Nel corso delle mie ricerche mi sono imbattuto in un testo che, pur non recentissimo, rimane di una sorprendente attualità: Les sources de l’histoire médiévale di Olivier Guyotjeannin (1998). In questo volume, l’autore mette in evidenza con grande chiarezza le difficoltà che incontra lo storico – e in particolare lo storico del Medioevo – nel suo lavoro quotidiano di lettura, interpretazione e confronto delle fonti.Una delle sfide più complesse è senza dubbio quella della lingua. Lo storico dell’antichità, ad esempio, si muove per lo più entro un orizzonte linguistico unitario, quello del latino classico, con tutte le sue variazioni ma pur sempre riconoscibile.
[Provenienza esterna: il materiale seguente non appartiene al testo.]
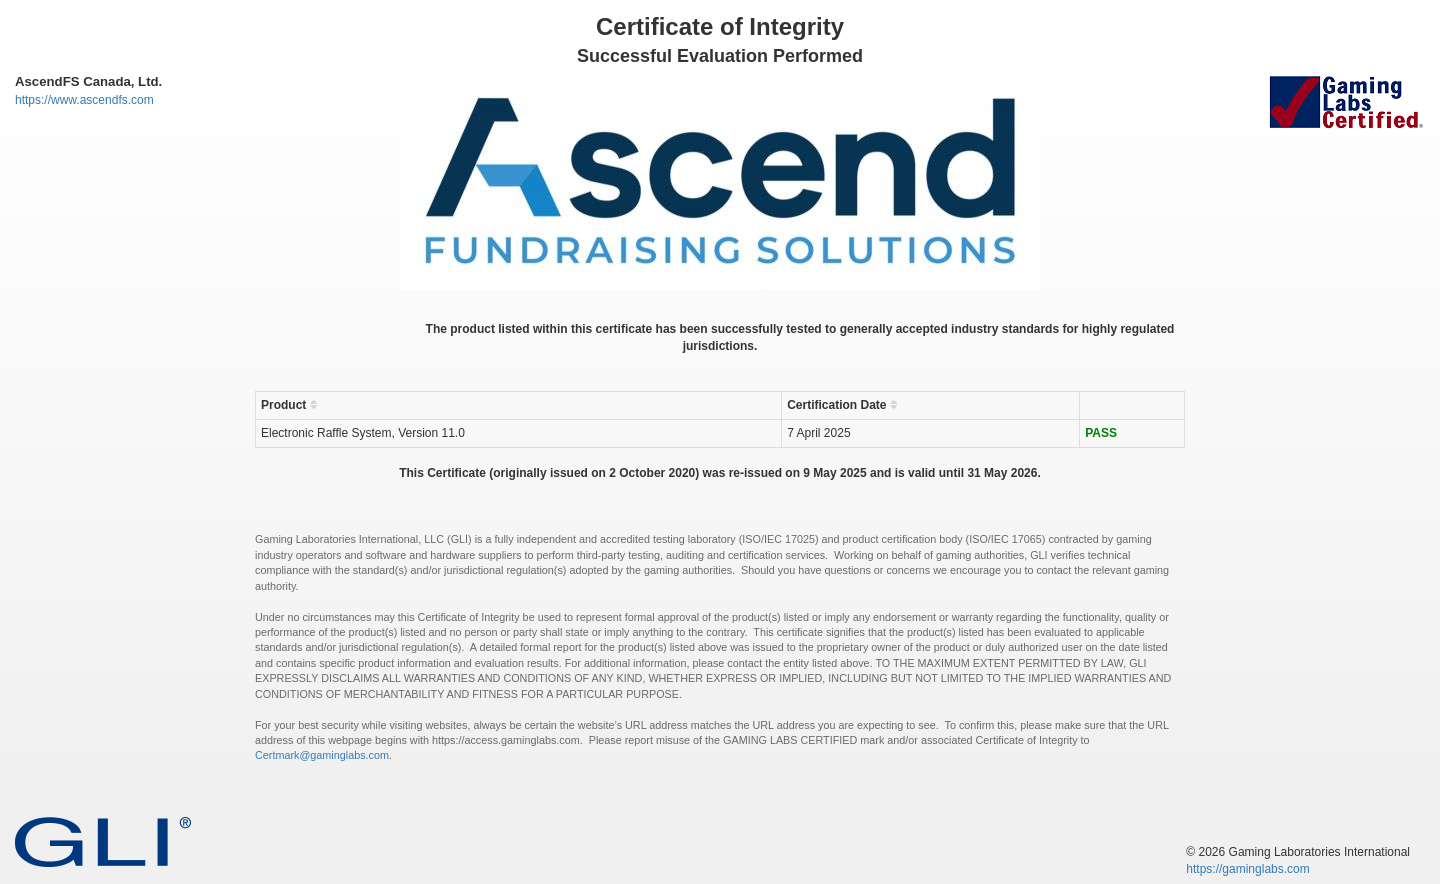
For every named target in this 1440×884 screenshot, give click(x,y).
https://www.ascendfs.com (84, 100)
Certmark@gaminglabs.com (322, 755)
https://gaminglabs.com (1247, 869)
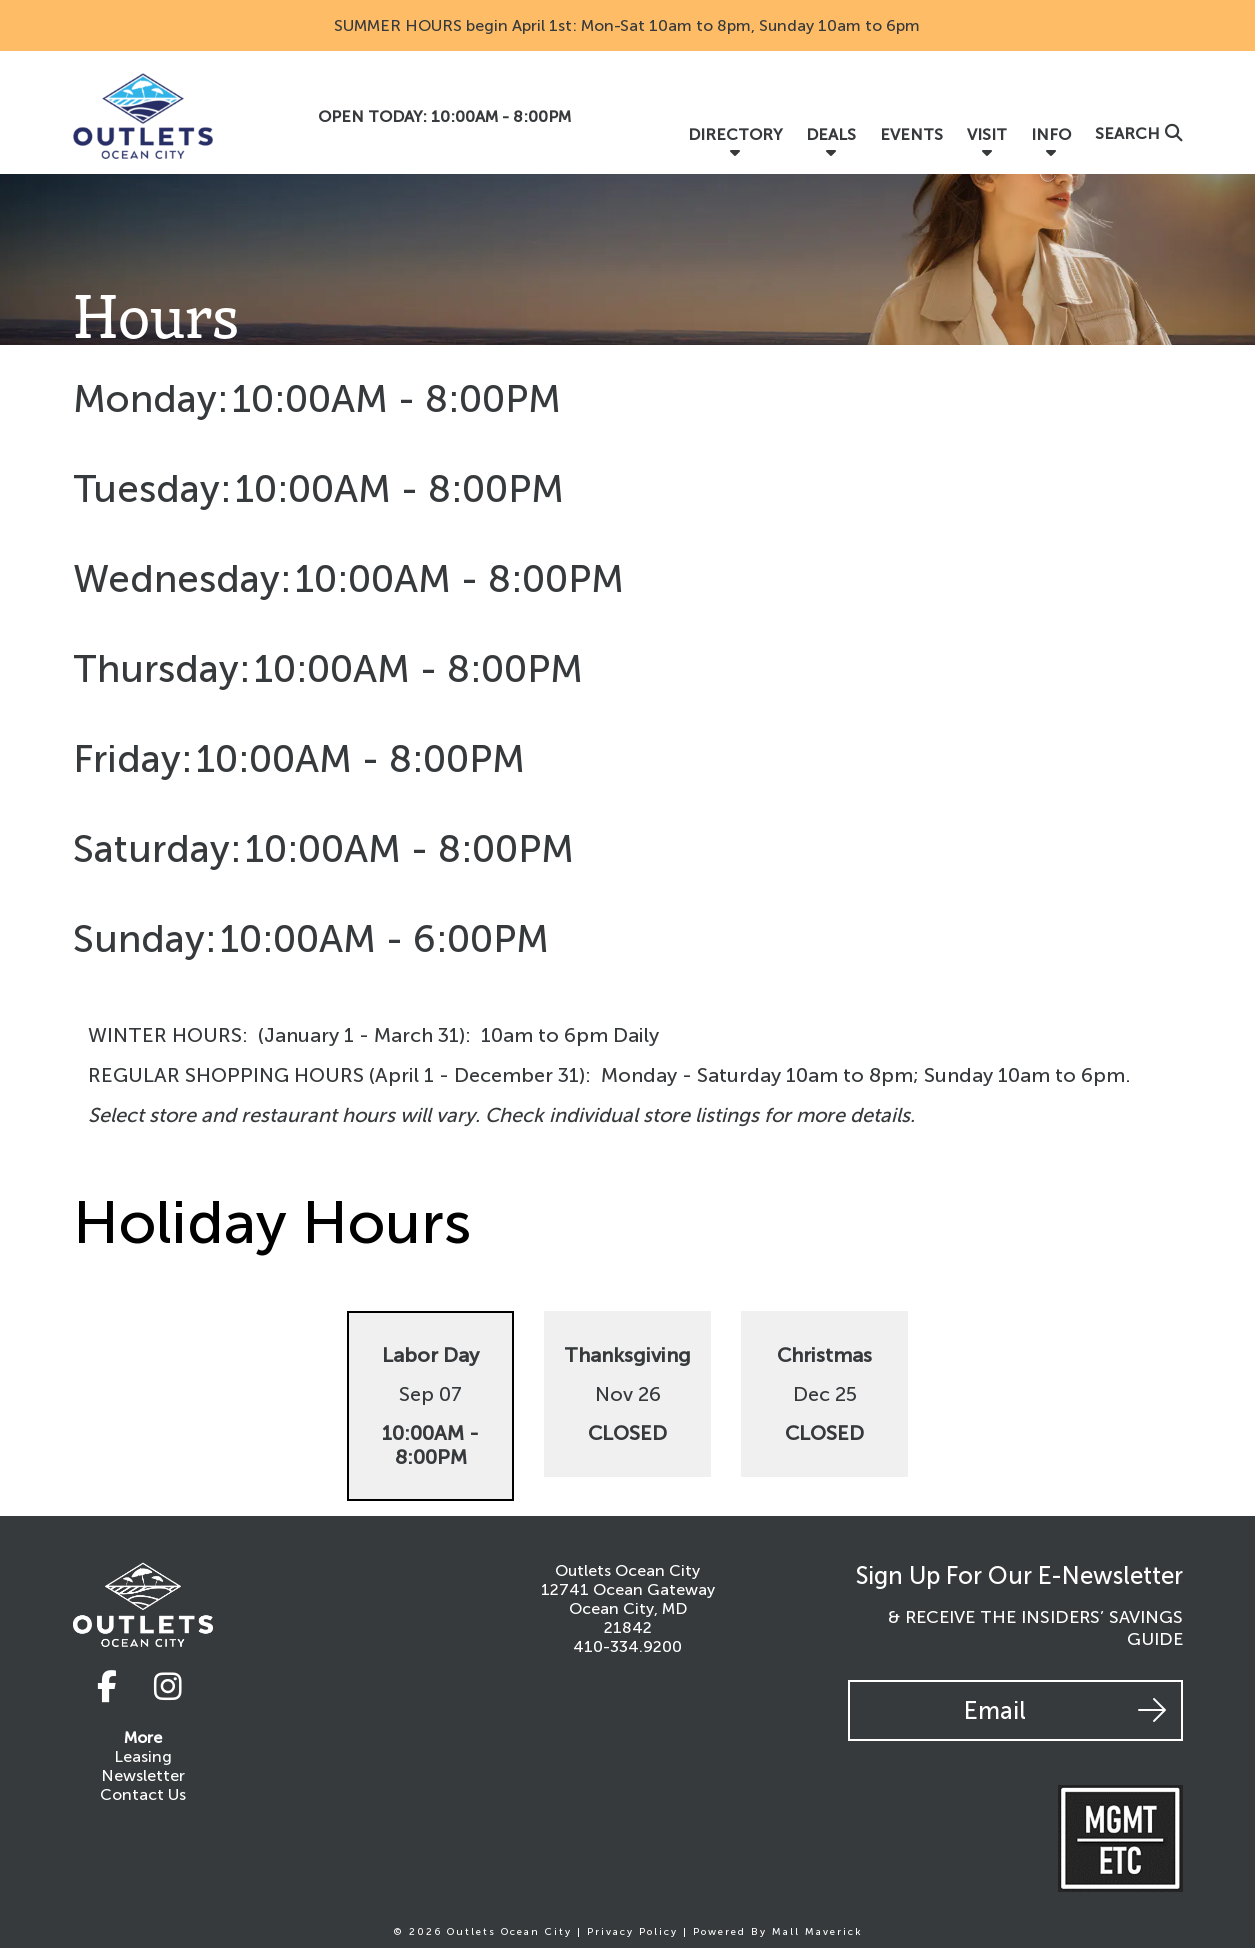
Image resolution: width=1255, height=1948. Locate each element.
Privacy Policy (632, 1932)
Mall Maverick (817, 1932)
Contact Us (143, 1795)
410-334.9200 (627, 1646)
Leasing (143, 1757)
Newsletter (143, 1776)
Lo storico del Medioevo, invece, si trova immerso in un universo policentrico, in cui il latino si trasforma, si adatta ai territori e ai tempi, e accanto ad esso fioriscono le nuove lingue volgari, le lingue del popolo, vive e mutevoli.
Guyotjeannin ricorda un caso emblematico:
« Trilinguisme latin/grec/arabe plus longtemps pratiqué chez les Normands de Sicile » (p. 41).
Una semplice osservazione, ma di enorme portata: nel Mediterraneo medievale, e in particolare nella Sicilia dei Normanni, le lingue si intrecciavano come fili di una stessa trama culturale. Un contesto straordinariamente stimolante, ma che pone allo storico di oggi sfide interpretative enormi.
Il lavoro dello storico medievale, dunque, non può essere un atto solitario. È un esercizio di collaborazione, di ascolto, di pazienza. Serve saper accettare i propri limiti, riconoscere la complessità del passato e imparare a decifrare non solo ciò che i testi dicono, ma anche ciò che tacciono.
Perché in fondo, come ogni buon medievista sa, la storia non si trova mai tutta nelle parole: spesso, abita nei loro silenzi.